= Pilots' Almanac =

1988 Role playing game

Pilots' Almanac is a 1988 role-playing game supplement for HârnMaster published by Columbia Games.

==Contents==
Pilots' Almanac is a supplement in which rules and information are presented for ship movement, navigation, and weather.

==Publication history==
The Pilots' Almanac was written by N. Robin Crossby and Tom Dalgliesh, with art by Eric Hotz, and was published by Columbia Games in 1988 as a 64-page book with four center-bound color maps.

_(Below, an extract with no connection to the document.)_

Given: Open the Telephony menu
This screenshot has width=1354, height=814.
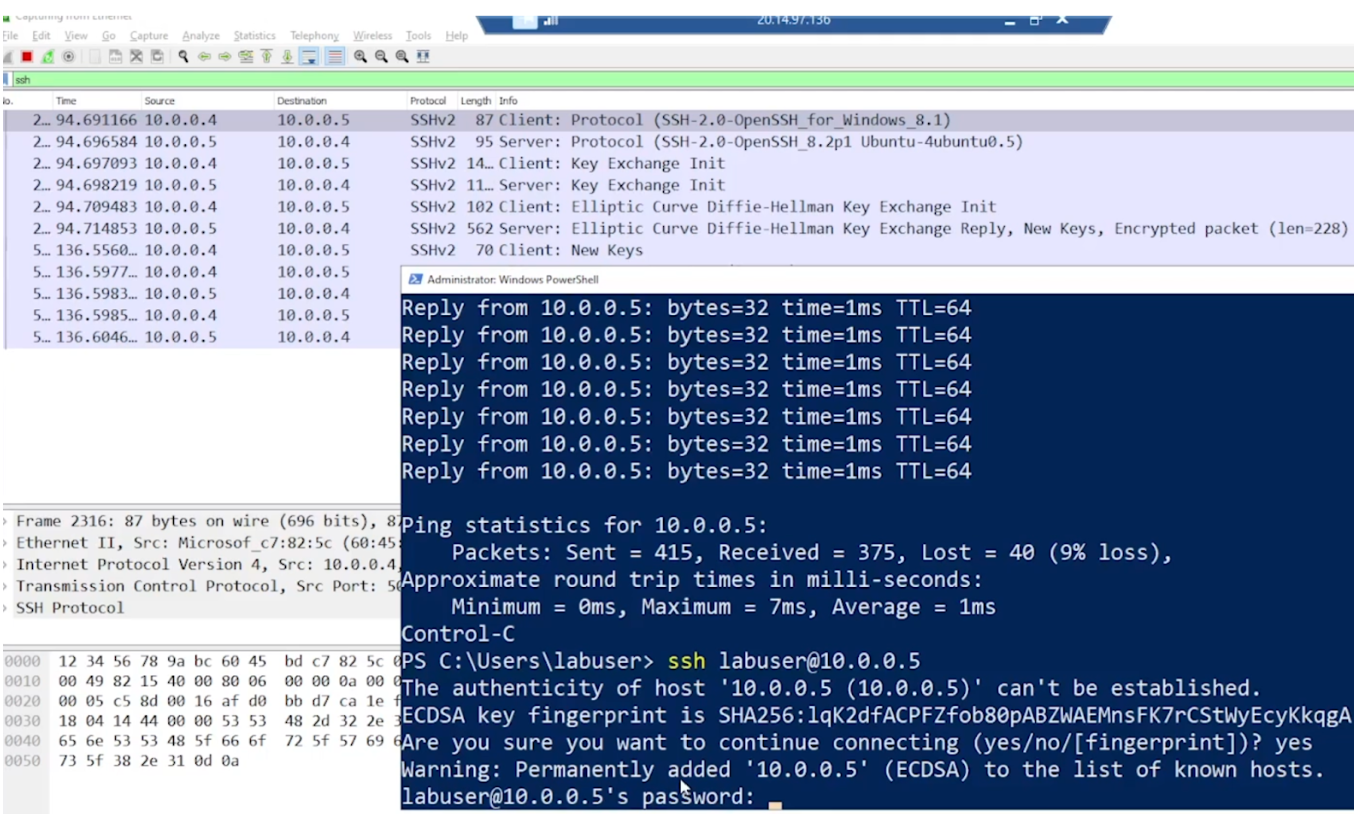Looking at the screenshot, I should tap(313, 35).
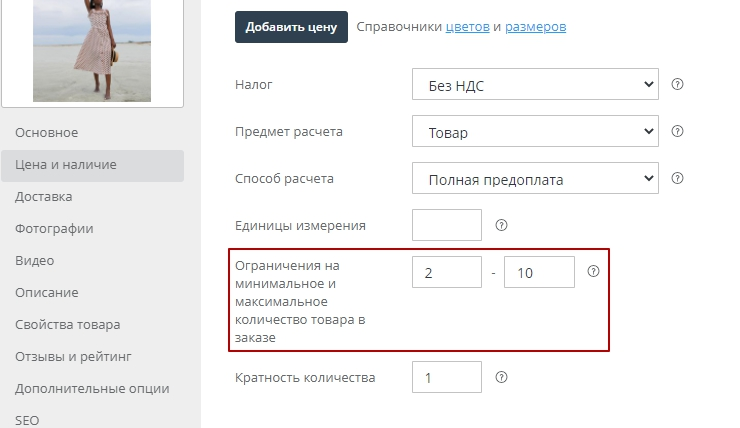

Shannon Appelcline explained that by 1988 Columbia Games began focusing on product lines other than Harn: "That began when Columbia shifted their focus toward supporting their new Hârnmaster RPG, rather than playing to their strengths and supporting the setting of Hârn. Thus the first ever Hârn adventures appeared, 100 Bushels of Rye (1988) and The Staff of Fanon (1988), as well as the rules-oriented Pilots' Almanac (1988). They were followed by a series of magic books and other RPG supplements."

==Reception==
Jake Thornton reviewed Pilots' Almanac for Games International magazine, and gave it 4 1/2 stars out of 5, and stated that "To make full use of this product you need to understand the Harnmaster skill system. If you do, then buy it."